## Short task
Pick out every line below that contains the word "Where", and copy each one.

-- Begin Dataset entries --

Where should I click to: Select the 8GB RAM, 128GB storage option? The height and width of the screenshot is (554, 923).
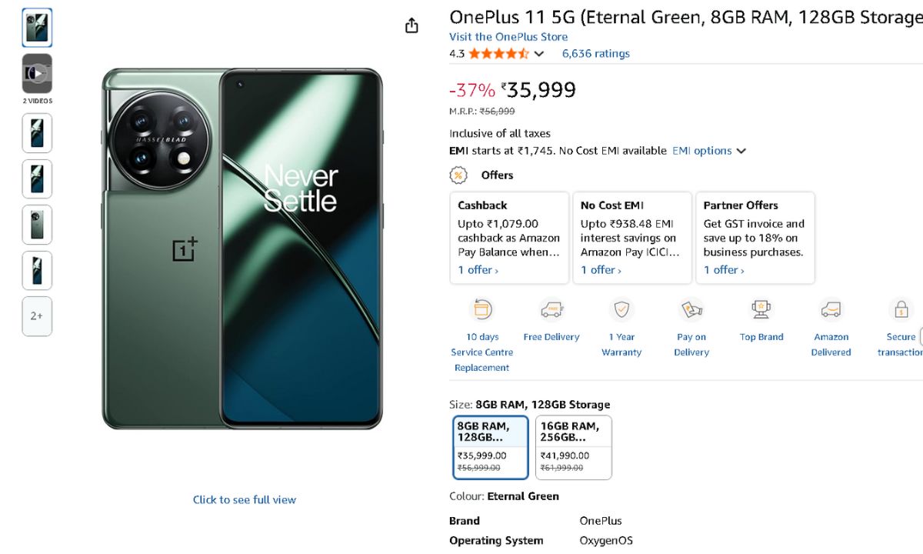(x=491, y=447)
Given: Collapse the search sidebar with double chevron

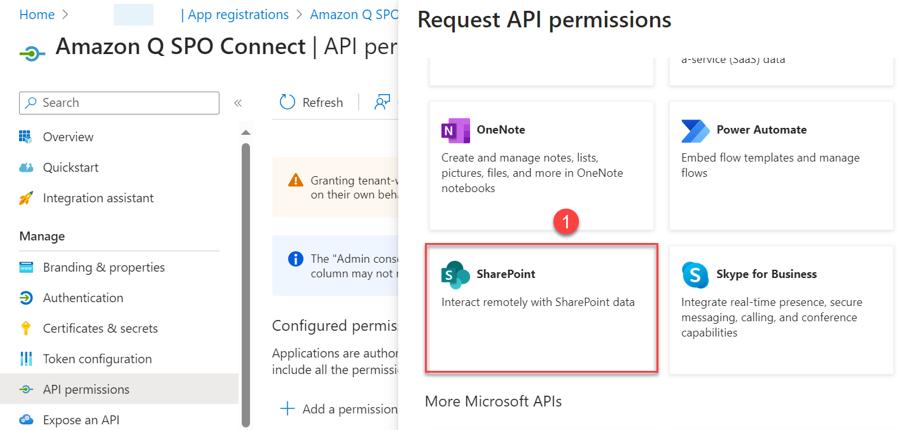Looking at the screenshot, I should coord(238,102).
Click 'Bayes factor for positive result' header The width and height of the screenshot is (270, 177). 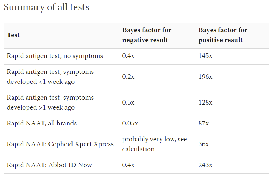(x=223, y=35)
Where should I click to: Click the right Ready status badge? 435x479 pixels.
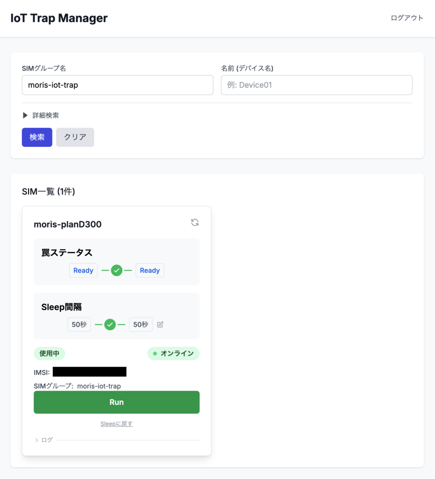tap(150, 270)
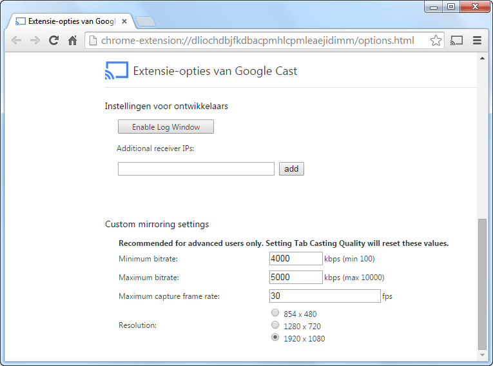Click the Maximum bitrate input field
Screen dimensions: 493x366
(296, 277)
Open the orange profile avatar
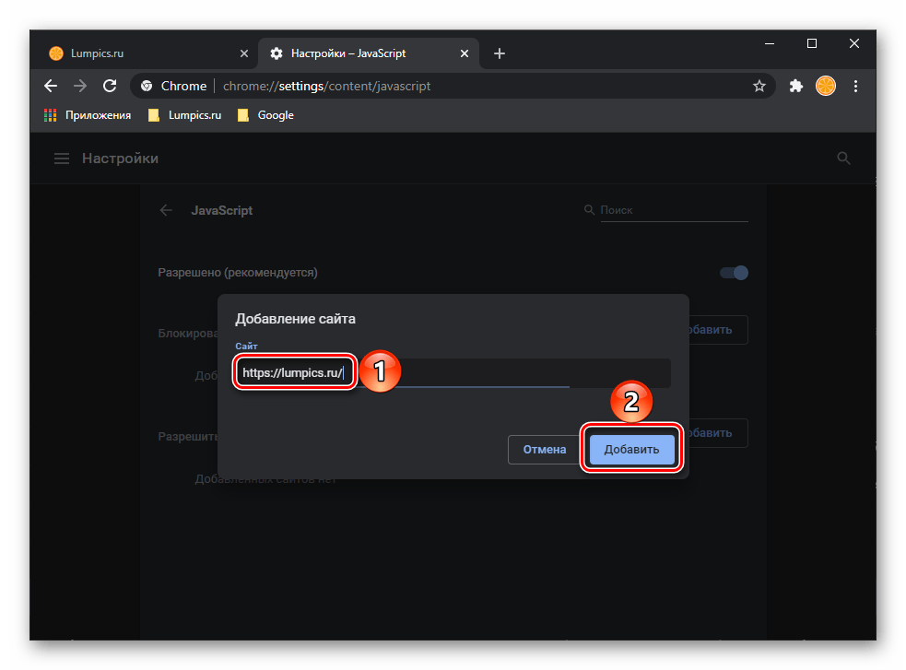This screenshot has height=670, width=906. [x=825, y=86]
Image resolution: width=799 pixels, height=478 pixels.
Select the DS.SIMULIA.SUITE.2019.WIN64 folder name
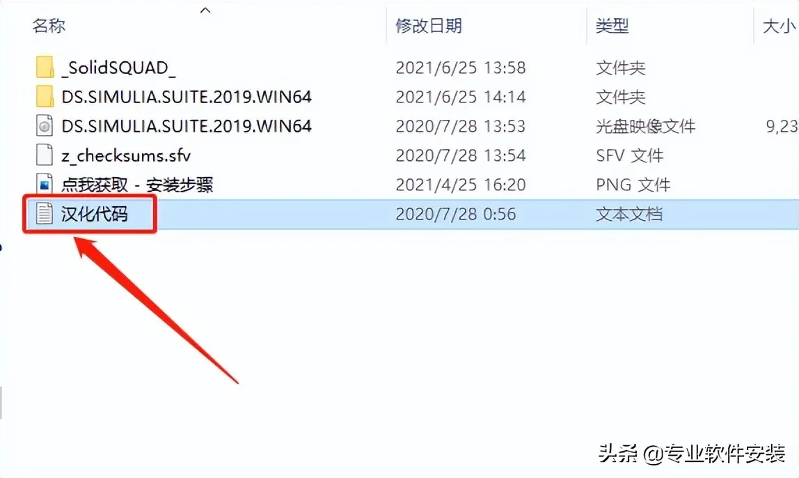coord(187,97)
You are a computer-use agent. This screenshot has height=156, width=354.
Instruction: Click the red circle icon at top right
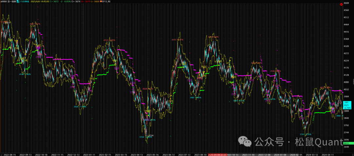point(341,4)
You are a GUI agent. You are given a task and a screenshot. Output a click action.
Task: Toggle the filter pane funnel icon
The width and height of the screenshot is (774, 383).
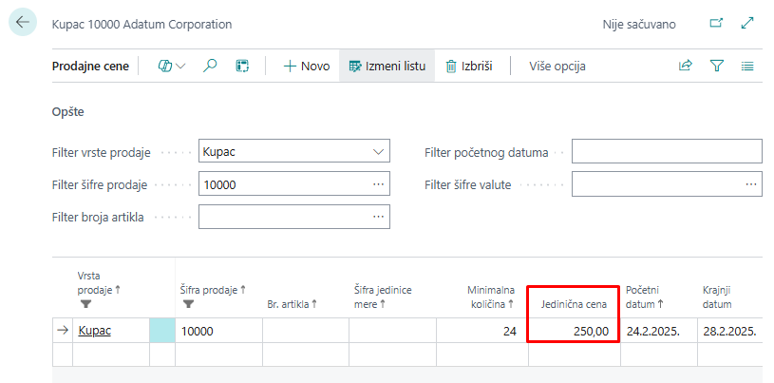tap(717, 66)
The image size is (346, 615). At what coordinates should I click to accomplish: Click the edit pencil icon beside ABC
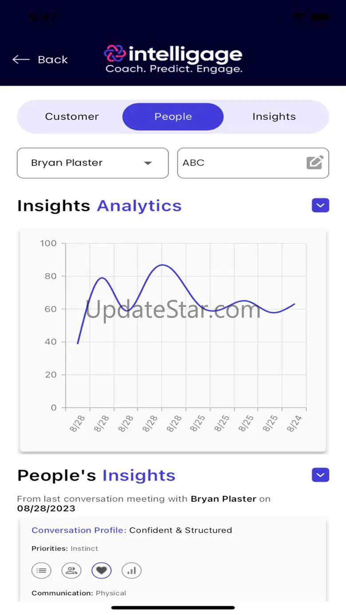point(315,162)
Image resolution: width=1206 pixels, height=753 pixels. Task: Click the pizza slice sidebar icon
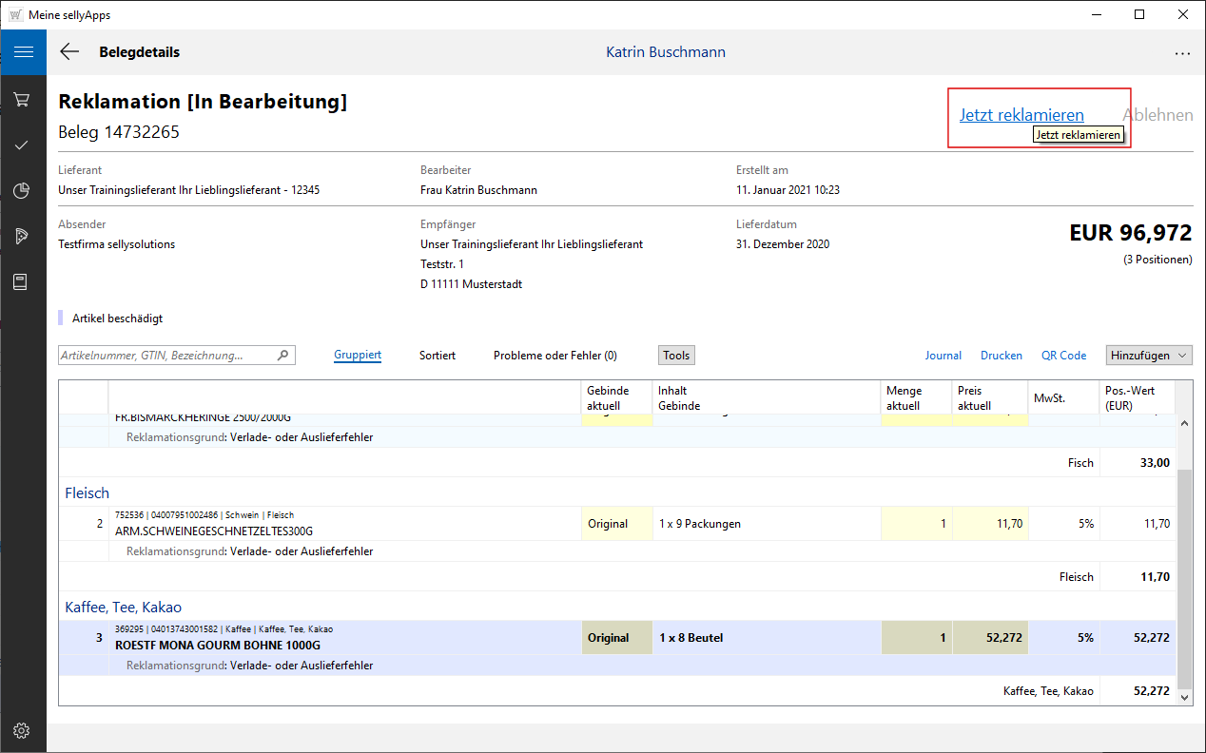tap(23, 237)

-- End Dataset entries --

## Response to this exercise
Where should I click to: Select the 8GB RAM, 128GB storage option? The height and width of the screenshot is (554, 923).
Where should I click to: Click the right Ready status badge? 435x479 pixels.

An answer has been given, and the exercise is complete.